**Exercise details**
I'd like the entries repeated exactly, without their pictures.

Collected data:
* * * * *

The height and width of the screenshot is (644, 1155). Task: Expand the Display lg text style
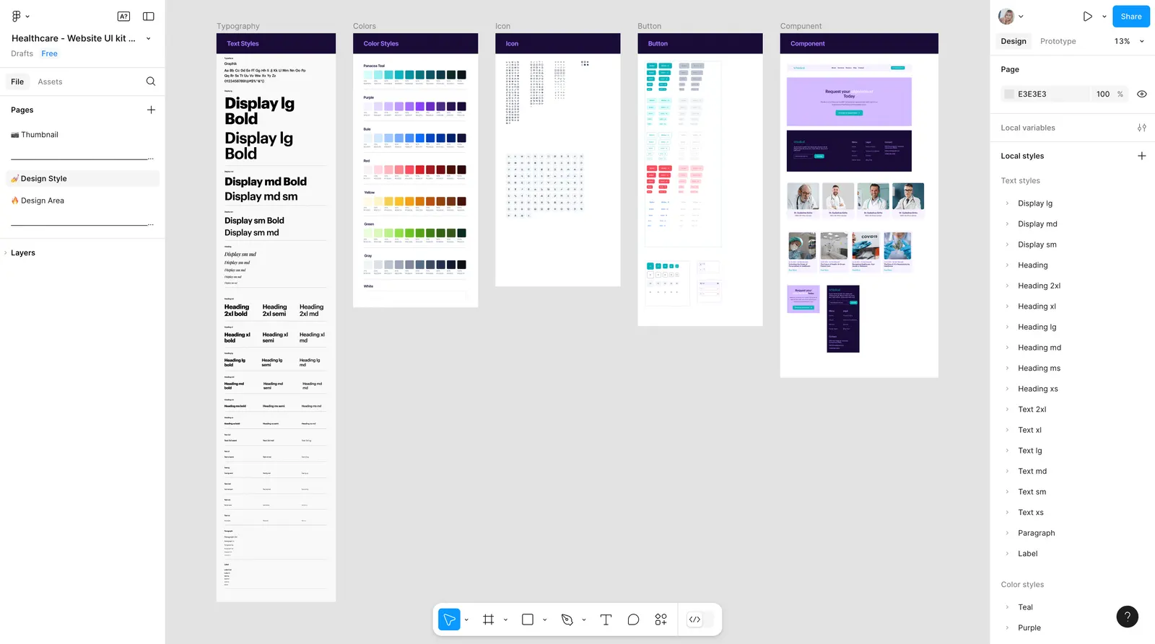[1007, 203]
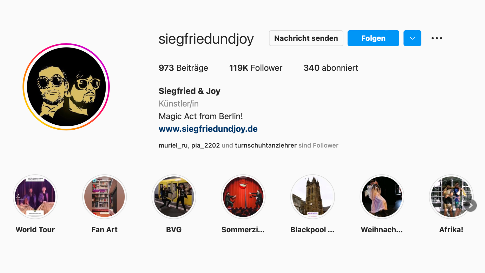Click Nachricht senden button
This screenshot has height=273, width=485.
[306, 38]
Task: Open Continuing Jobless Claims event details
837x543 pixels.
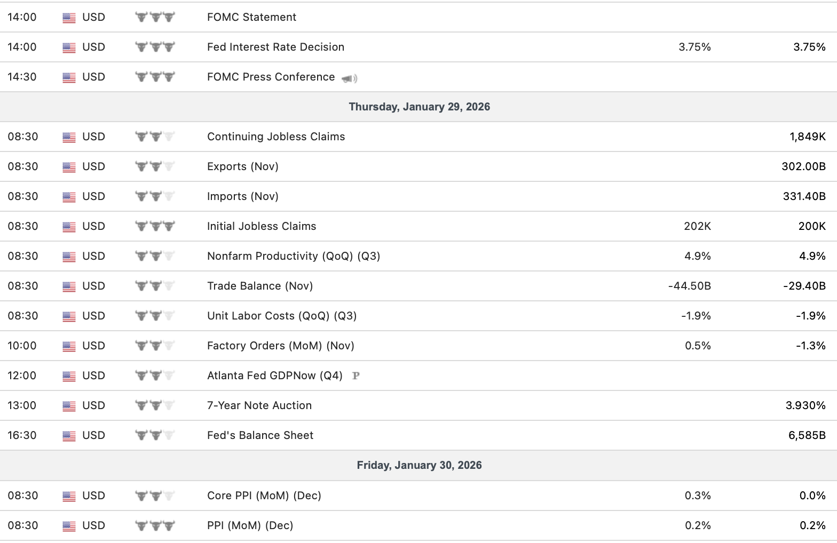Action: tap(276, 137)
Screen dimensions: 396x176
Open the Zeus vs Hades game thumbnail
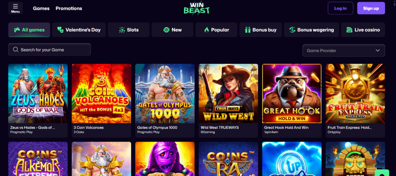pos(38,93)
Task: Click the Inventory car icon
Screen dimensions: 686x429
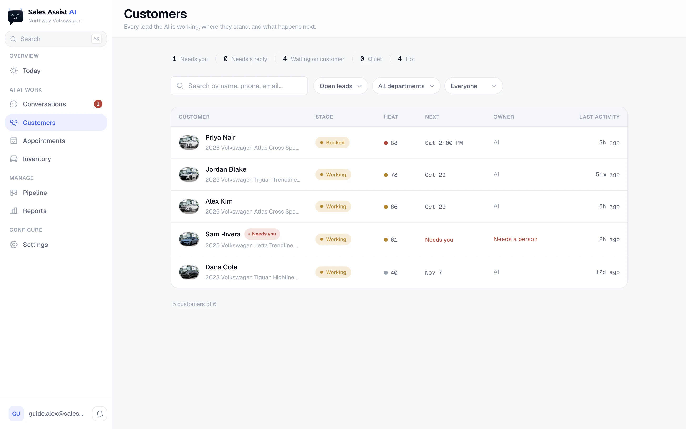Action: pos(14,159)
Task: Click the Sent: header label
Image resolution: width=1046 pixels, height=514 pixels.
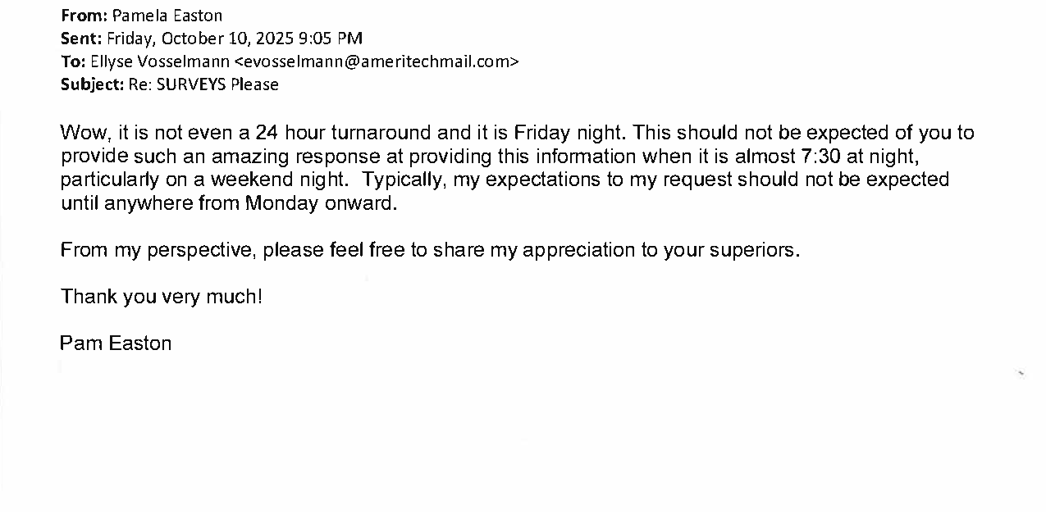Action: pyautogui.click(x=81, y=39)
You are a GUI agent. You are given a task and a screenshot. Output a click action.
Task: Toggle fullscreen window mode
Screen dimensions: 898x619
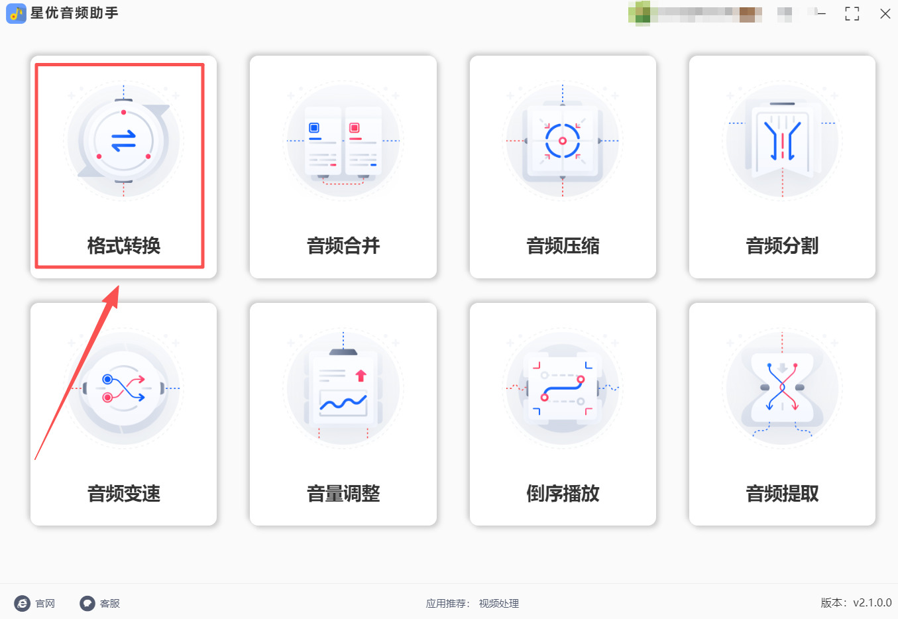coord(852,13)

* * * * *

**Written response**
The height and width of the screenshot is (644, 1155). Task: Expand the Display lg text style
[1007, 203]
Click Nachricht senden button
This screenshot has height=273, width=485.
[306, 38]
Task: Open Continuing Jobless Claims event details
837x543 pixels.
Action: tap(276, 137)
Screen dimensions: 396x176
Open the Zeus vs Hades game thumbnail
pos(38,93)
Task: Click the Inventory car icon
Screen dimensions: 686x429
Action: pos(14,159)
Task: Click the Sent: header label
Image resolution: width=1046 pixels, height=514 pixels.
Action: pyautogui.click(x=81, y=39)
You are a GUI agent. You are given a task and a screenshot. Output a click action.
Task: Toggle fullscreen window mode
Screen dimensions: 898x619
coord(852,13)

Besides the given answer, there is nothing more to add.